Always log: Absolutely. This is gold for training and compliance.
S - State Change
Something meaningful changed in the system.
{
"level": "STATE_CHANGE",
"agent": "inventory-agent",
"event": "Stock level updated",
"entity": "sku_12345",
"previous": 150,
"current": 12,
"trigger": "Large order fulfilled"
}
When to use: Inventory changes, status transitions, threshold crossings.
Log selectively: Only state changes that matter. Not every counter increment.
C - Completion
A task or workflow finished.
{
"level": "COMPLETION",
"agent": "onboarding-agent",
"event": "Customer onboarding complete",
"customer_id": "cust_xyz",
"duration_minutes": 23,
"steps_completed": 7,
"outcome": "success"
}
When to use: Task finished, workflow ended, goal achieved (or failed).
Always log: Yes. Outcomes are essential for measuring agent performance.
O - Observation
Something notable that isn't a decision, intervention, state change, or completion.
{
"level": "OBSERVATION",
"agent": "monitoring-agent",
"event": "Anomaly detected",
"metric": "api_latency",
"expected": "120ms",
"actual": "890ms",
"significance": "high"
}
When to use: Anomalies, threshold alerts, notable patterns.
Log selectively: Only observations that might require attention.
Mapping to Action
Each DISCO level maps to a clear action:
| Level | Default Action | Review Frequency |
|---|---|---|
| DECISION | Monitor for patterns | Weekly analysis |
| INTERVENTION | Learn from feedback | Each occurrence |
| STATE_CHANGE | Verify consistency | As needed |
| COMPLETION | Measure performance | Daily metrics |
| OBSERVATION | Investigate if significant | When alerted |
Filtering by Level
Unlike traditional levels where you filter by severity (show ERROR and above), DISCO levels filter by type:
# Show all decisions (for reasoning analysis)
empress.query(level="DECISION")
# Show all interventions (for training data)

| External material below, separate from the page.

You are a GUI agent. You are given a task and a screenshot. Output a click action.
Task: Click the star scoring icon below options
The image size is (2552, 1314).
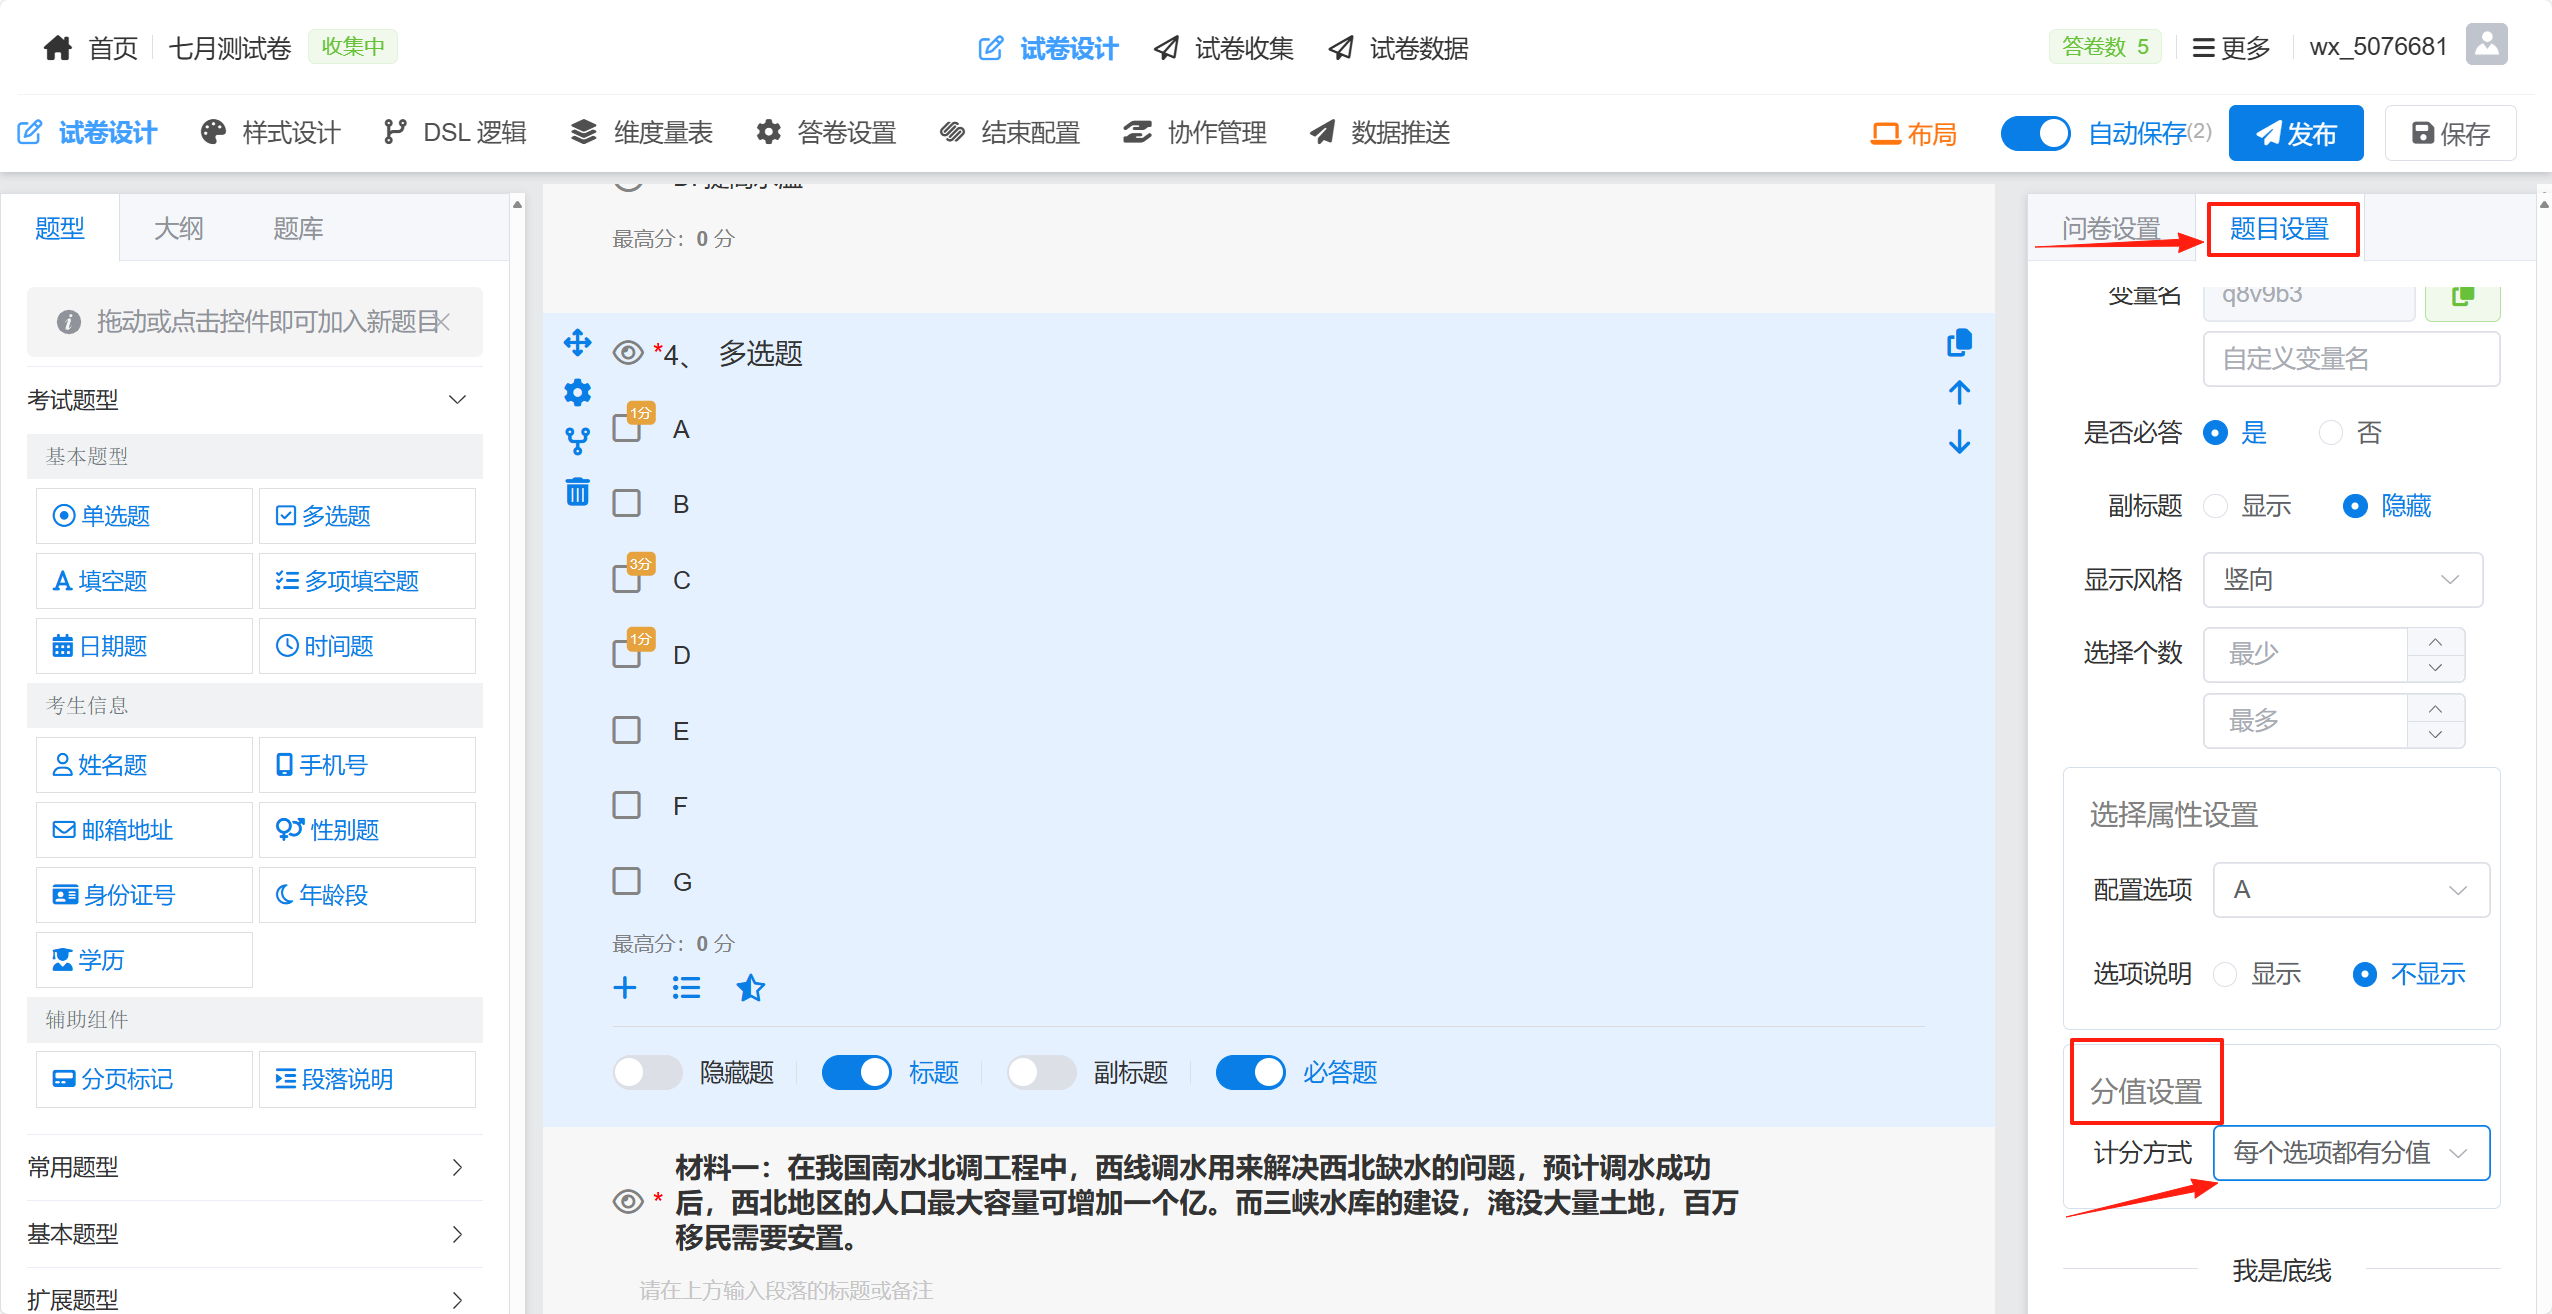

empress.query(level="INTERVENTION")
# Show failures only
empress.query(level="COMPLETION", outcome="failure")
# Show high-significance observations
empress.query(level="OBSERVATION", significance="high")
Comparison
| Traditional | Problem | DISCO Equivalent |
|---|---|---|
| DEBUG | Too much noise | Don't log (or OBSERVATION with low significance) |
| INFO | Doesn't distinguish types | DECISION, COMPLETION, or STATE_CHANGE |
| WARN | Severity-focused | OBSERVATION with medium significance |
| ERROR | Missing context | COMPLETION with failure outcome |
| FATAL | Rare for agents | COMPLETION with critical failure |
Implementation
In TypeScript
import { empress } from '@empress/sdk';
// Instead of console.log or traditional logging
empress.decision({
agent: 'pricing-agent',
event: 'Price calculated',
options: [...],
choice: selectedPrice,
confidence: 0.91
});
empress.completion({
agent: 'pricing-agent',
event: 'Quote generated',
outcome: 'success',
metrics: { quote_value: 15000 }
});
empress.intervention({
agent: 'pricing-agent',
event: 'Manual discount applied',
original: calculatedPrice,
override: discountedPrice,
by: currentUser.id
});
In Python
from empress import log
# Decisions
log.decision(
agent="support-agent",
event="Ticket categorized",
options=["billing", "technical", "general"],
choice="technical",
confidence=0.88
)
# Completions
log.completion(
agent="support-agent",
event="Ticket resolved",
outcome="success",
duration_minutes=12
)
# Interventions
log.intervention(
agent="support-agent",
event="Escalation overridden",
original_decision="escalate",
override_decision="resolve",
by="agent_sarah"
)
The Payoff
Teams using DISCO instead of traditional log levels report:
- 3x faster debugging because events are categorized by type, not severity
- 90% reduction in noise because DEBUG-level spam is eliminated
- Better training data because interventions are explicitly captured
- Clearer compliance because decisions are first-class citizens
Traditional log levels were designed for traditional software.
AI agents deserve a framework designed for AI agents.